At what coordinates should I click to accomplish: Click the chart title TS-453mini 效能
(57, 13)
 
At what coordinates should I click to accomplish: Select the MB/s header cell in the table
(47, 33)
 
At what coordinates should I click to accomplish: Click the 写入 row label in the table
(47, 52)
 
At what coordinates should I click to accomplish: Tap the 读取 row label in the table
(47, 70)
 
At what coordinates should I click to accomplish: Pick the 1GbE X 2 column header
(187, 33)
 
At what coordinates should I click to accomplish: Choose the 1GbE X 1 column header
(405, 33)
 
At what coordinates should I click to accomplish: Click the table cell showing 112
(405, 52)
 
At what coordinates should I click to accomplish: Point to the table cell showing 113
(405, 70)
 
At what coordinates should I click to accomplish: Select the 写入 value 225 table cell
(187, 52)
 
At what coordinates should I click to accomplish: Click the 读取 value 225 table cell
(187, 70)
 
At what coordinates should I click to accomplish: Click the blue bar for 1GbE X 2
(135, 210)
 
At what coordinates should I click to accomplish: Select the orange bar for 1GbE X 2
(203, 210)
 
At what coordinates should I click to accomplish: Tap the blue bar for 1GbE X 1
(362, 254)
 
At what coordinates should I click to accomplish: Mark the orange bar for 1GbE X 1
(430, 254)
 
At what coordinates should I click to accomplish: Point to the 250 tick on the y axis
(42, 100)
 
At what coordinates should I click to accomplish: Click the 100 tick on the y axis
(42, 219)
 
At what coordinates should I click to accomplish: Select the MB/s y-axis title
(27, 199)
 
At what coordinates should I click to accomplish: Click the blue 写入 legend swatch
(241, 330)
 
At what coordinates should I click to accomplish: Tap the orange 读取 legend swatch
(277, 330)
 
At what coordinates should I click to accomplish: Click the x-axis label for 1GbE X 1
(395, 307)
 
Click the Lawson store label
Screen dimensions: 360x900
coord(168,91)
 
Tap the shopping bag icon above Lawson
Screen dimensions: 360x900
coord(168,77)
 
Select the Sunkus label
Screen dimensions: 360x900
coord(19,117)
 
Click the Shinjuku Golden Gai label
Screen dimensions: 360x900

Task :: Rewrite everything from the line containing "Tap the shopping bag icon above Lawson" down to the end of the records, putting "text" in place of "label" and keeping all else the same.

Finished answer ::
Tap the shopping bag icon above Lawson
Screen dimensions: 360x900
coord(168,77)
 
Select the Sunkus text
Screen dimensions: 360x900
coord(19,117)
 
Click the Shinjuku Golden Gai text
Screen dimensions: 360x900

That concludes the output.